Wake up to the soft pitter-patter on the window pane, sip your coffee and look out at the overcast sky. Coniferous trees are in view, forming a deep, dark green mass like a winter blanket for this town. It is such a part of life here that locals just continue about their days in the rain as if it weren’t there. As we settle into winter here in Tofino, this blog episode will dispel some popular myths about the rain, and show you how it’s a crucial part of this little town’s identity.
Can you surf during or after rainfall?
This is one of the most common questions that we receive from our intrepid guests, wondering about their upcoming surf lesson. For Tofino, the easy answer is: Yes.
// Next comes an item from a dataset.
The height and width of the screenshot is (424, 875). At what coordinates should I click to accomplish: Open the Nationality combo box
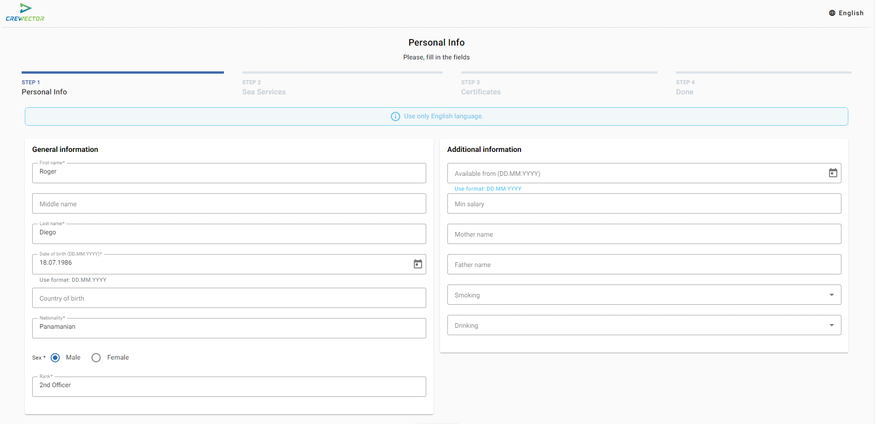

But we are fortunate, for that is not the case in many surf spots all over the world.
In the city of Los Angeles, for example, officials recommend waiting a period of 72 hours after significant rainfall before getting back in the water.
Why is this not the case in Tofino? Two main reasons being:
1. We have a low population close to the coast, meaning low risk of sewage runoff and other contaminants.
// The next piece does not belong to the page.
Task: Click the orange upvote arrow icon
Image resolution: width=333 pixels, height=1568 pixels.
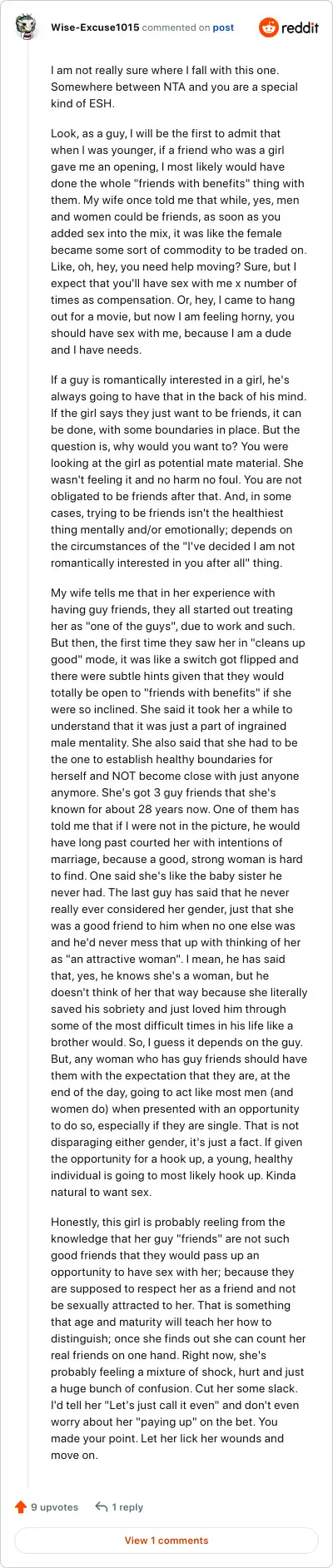Action: coord(21,1506)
2. It rains so often here that there is never a significant build up of contaminants to worry about.
Will I be cold surfing in the rain?
Surprisingly, no. Wetsuit technology has come a long way in recent years, and we kit you out with everything that you need to stay toasty. From our trusted neoprene dealer Xcel Wetsuits, we stock 5/4 mm suits, with 5mm hoods, 5mm gloves, and 8mm boots. You’ll be kitted head to toe this winter, and the insulating quality of neoprene remains even when soaked through.
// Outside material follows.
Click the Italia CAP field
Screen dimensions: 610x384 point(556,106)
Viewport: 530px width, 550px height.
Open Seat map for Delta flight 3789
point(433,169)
So you’ve booked your tickets, accommodations, and surf lessons well in advance because you’re ON IT! As your trip approaches, you check the weather and see a massive rainstorm heading for Vancouver island. Hold fast, because your surf experience is going to be incredible, no matter the weather.
Why is Tofino so beautiful?
There are so many answers to this question, but we’ll give you a big one: the rainforest. Less than 10 percent of the world’s surface is made up of rainforest, and a good portion of that is here in BC. These rainforests are key in the production of oxygen in our atmosphere, and the abundance of lichen growing on the trees here is an bio-indicator of the clean air quality that we enjoy. This little peninsula is teeming with life: from the whales and eagles and the towering trees, to the tiny algae and fungi of the forest, we have the rain to thank for that.